**Provided entries**

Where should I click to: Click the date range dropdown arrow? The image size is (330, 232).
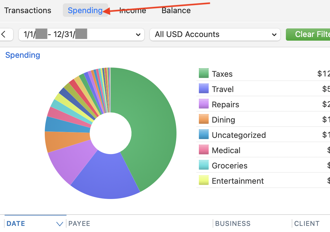[x=138, y=35]
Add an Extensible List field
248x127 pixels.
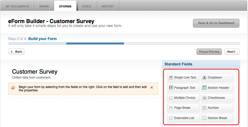(x=183, y=118)
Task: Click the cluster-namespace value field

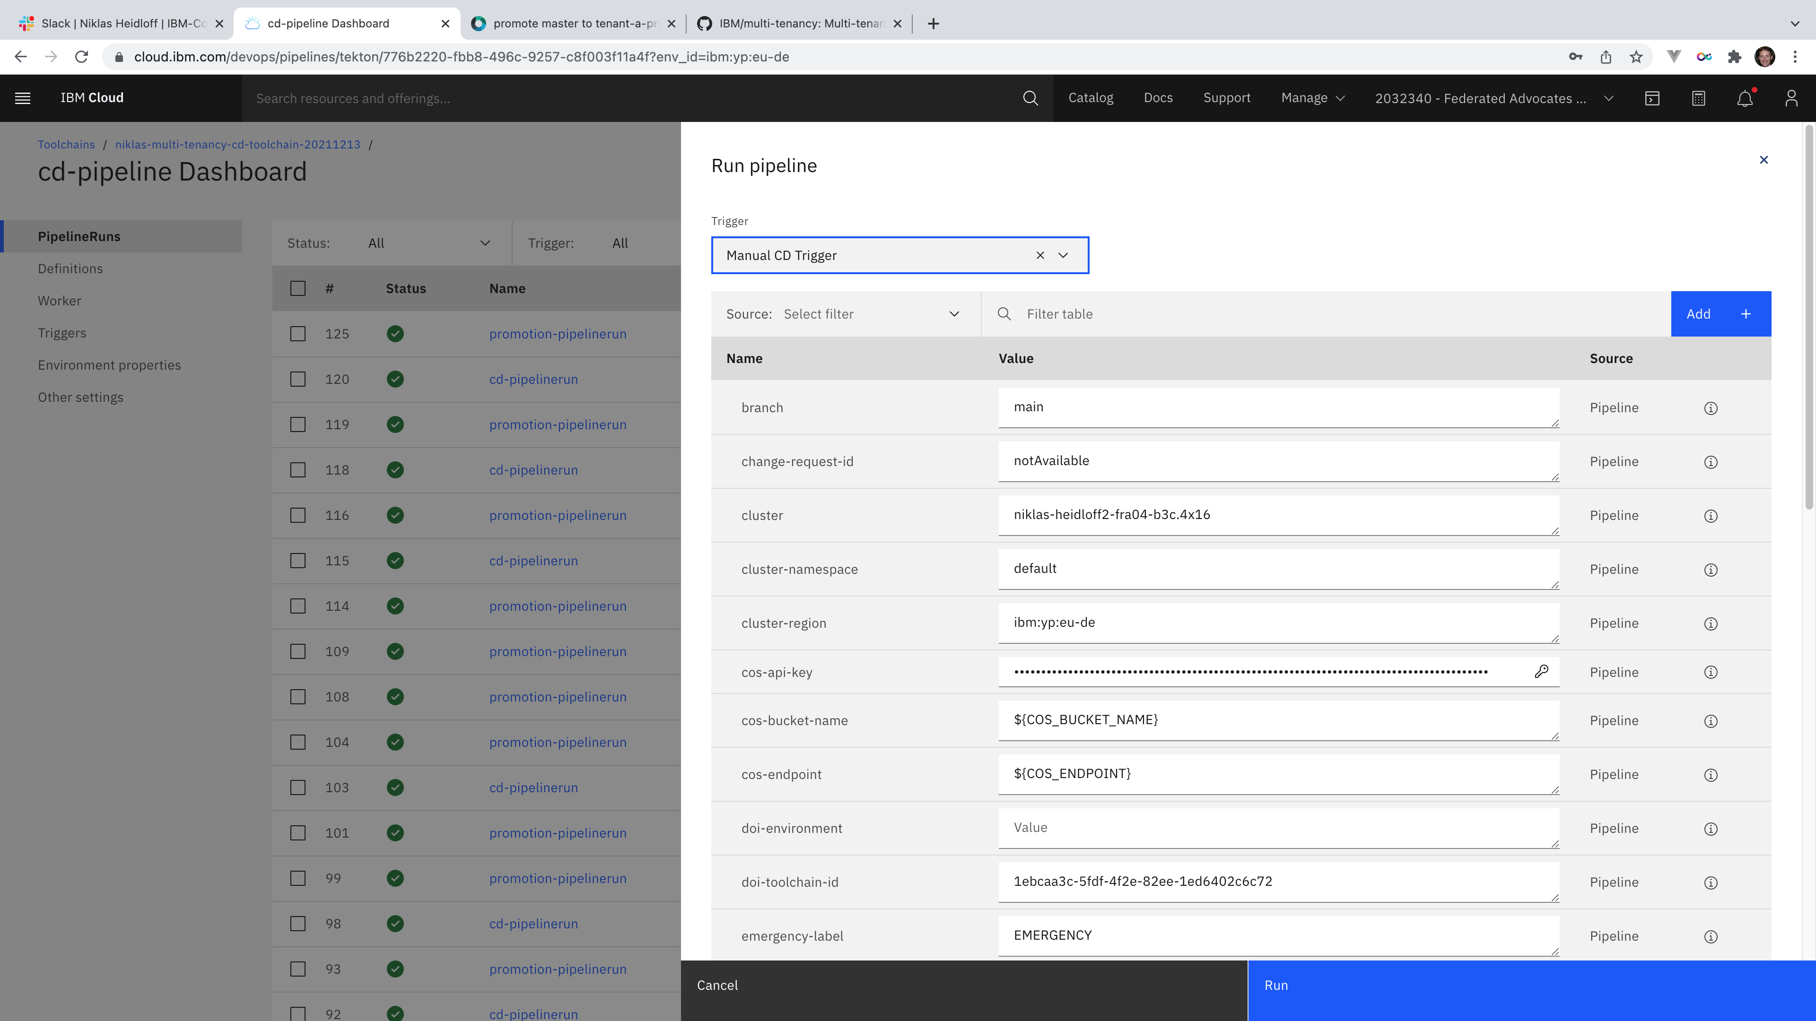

**Written instruction**
Rewrite all of the entries above, including their requests, and increase every coordinate in the answers by 73, leaving the pictures out.

**Worked solution**
Where should I click to: Click the date range dropdown arrow? The image size is (330, 232).
[x=211, y=108]
Add an Extensible List field
248x127 pixels.
(x=256, y=191)
Task: Click the cluster-namespace value field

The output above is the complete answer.